* WORK TO COMPLETE *
The entries below contain a line with "Image resolution: width=412, height=1718." and a line with "[Menu] (383, 35)". Quote exactly those two lines and all lines between them.

* MATERIAL FOR THE TASK *
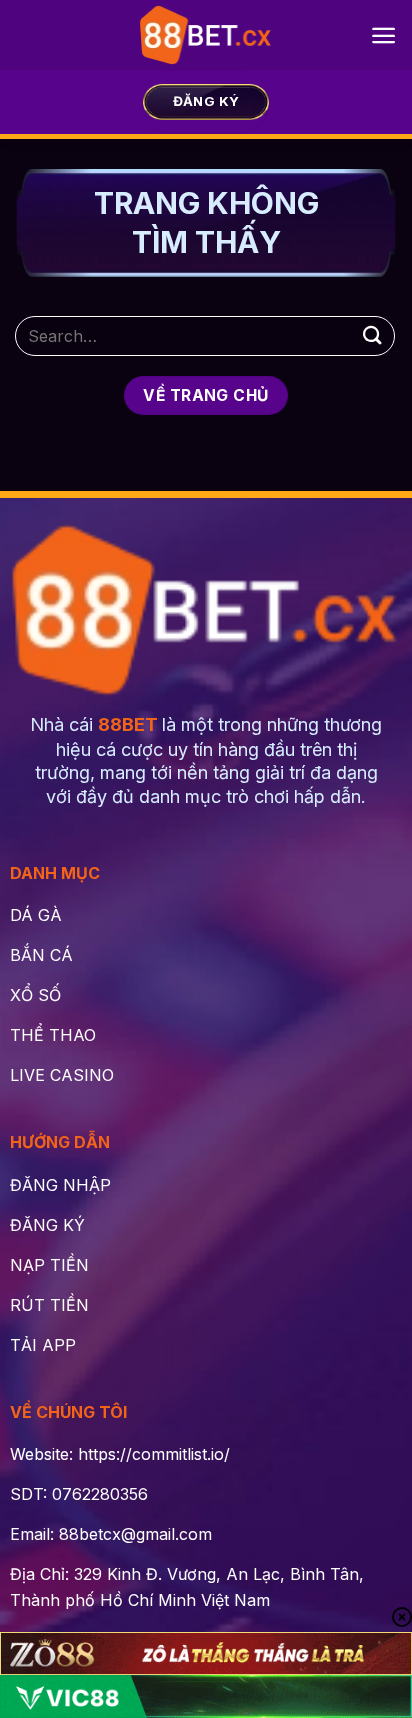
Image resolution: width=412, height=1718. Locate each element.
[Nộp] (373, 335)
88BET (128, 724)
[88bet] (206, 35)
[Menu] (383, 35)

---

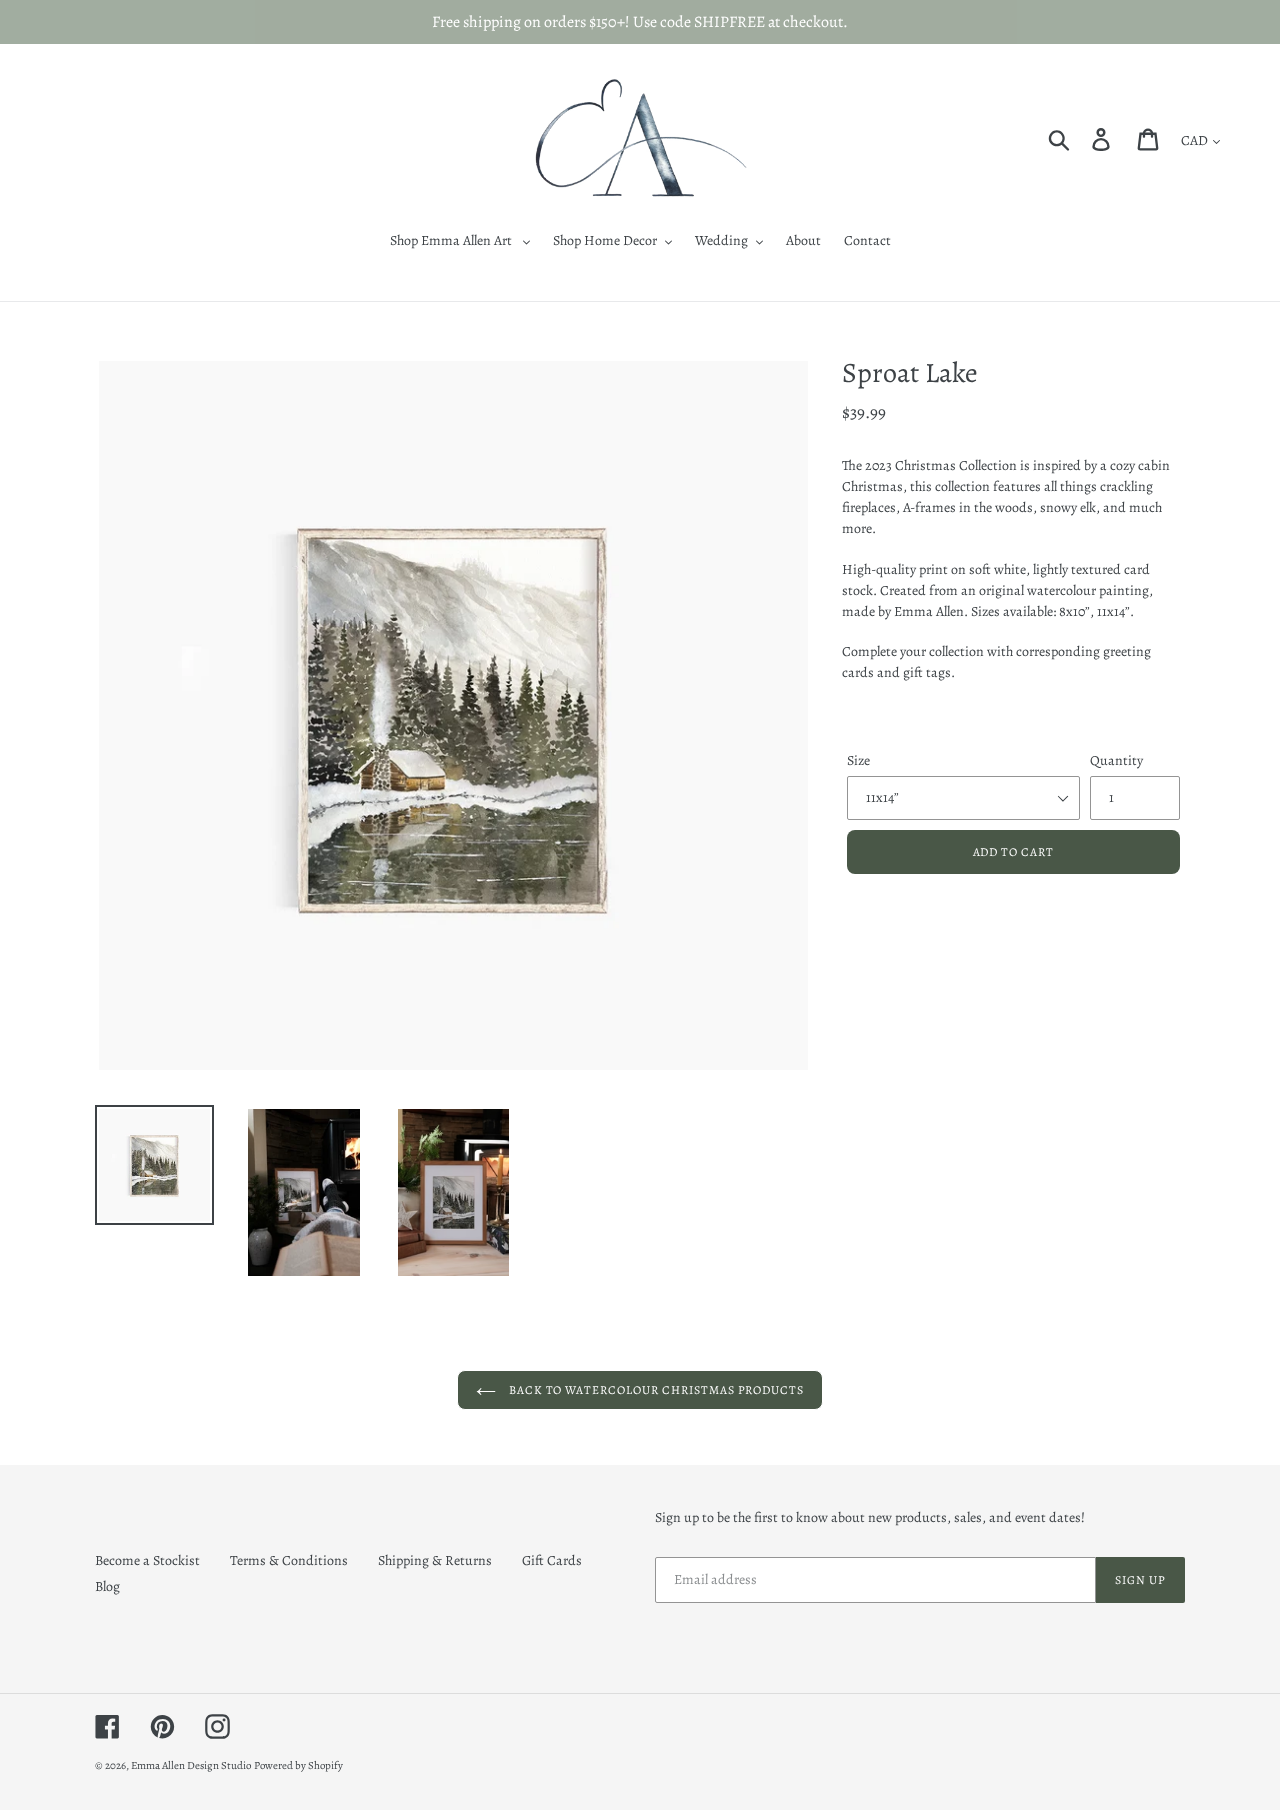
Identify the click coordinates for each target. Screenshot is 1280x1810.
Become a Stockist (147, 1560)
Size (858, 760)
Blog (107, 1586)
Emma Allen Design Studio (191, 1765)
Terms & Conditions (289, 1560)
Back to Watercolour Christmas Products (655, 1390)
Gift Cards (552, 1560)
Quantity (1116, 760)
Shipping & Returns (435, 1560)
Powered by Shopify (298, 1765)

* * *

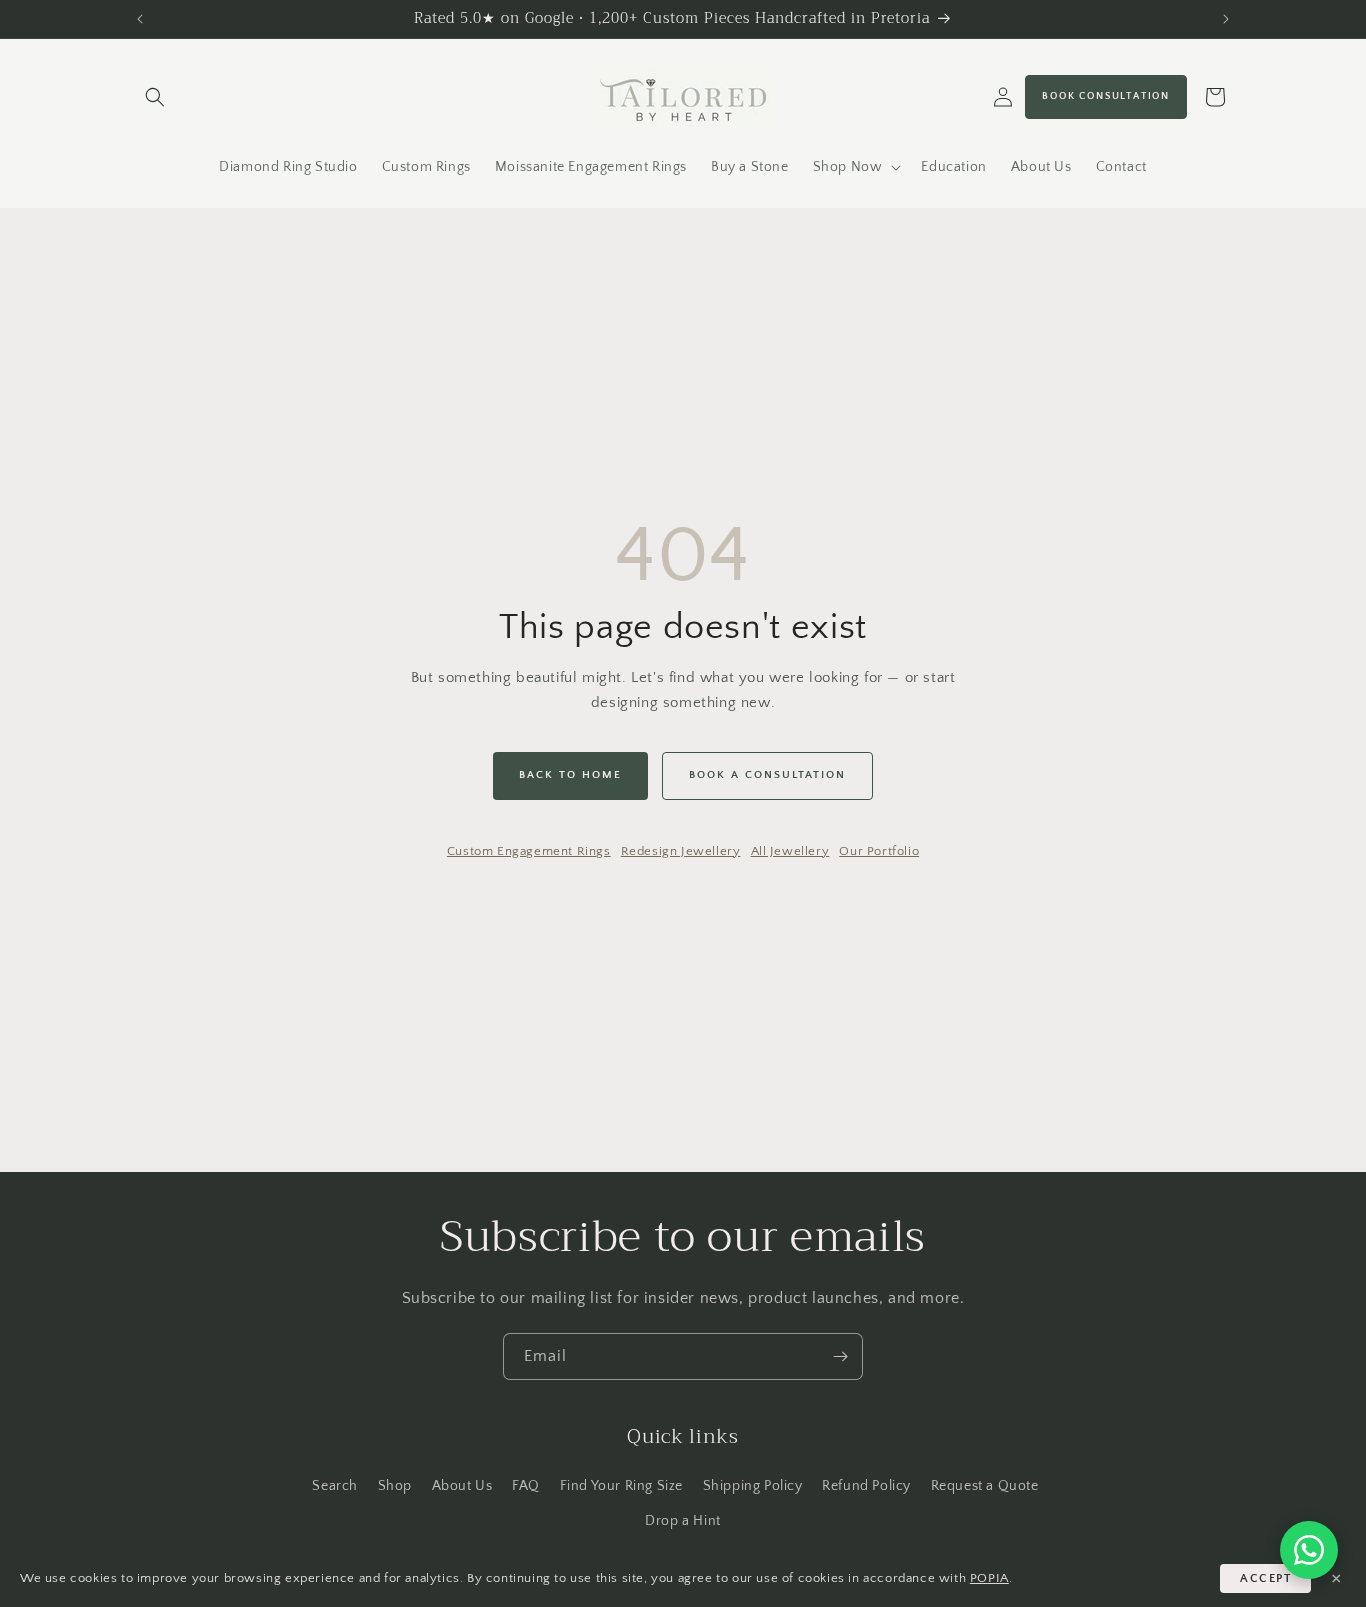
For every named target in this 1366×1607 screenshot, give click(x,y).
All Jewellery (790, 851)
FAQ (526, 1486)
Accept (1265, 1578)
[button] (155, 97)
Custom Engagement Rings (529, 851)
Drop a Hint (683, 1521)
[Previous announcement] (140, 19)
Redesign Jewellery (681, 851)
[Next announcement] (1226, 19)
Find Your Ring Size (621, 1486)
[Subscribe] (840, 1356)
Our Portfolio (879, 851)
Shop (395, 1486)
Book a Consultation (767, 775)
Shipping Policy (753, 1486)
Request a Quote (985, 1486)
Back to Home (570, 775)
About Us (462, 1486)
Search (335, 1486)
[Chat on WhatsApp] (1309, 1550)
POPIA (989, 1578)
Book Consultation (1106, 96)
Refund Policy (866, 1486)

* EXERCISE RESPONSE *
Image resolution: width=412, height=1718. Locate each element.
[Nộp] (373, 335)
88BET (128, 724)
[88bet] (206, 35)
[Menu] (383, 35)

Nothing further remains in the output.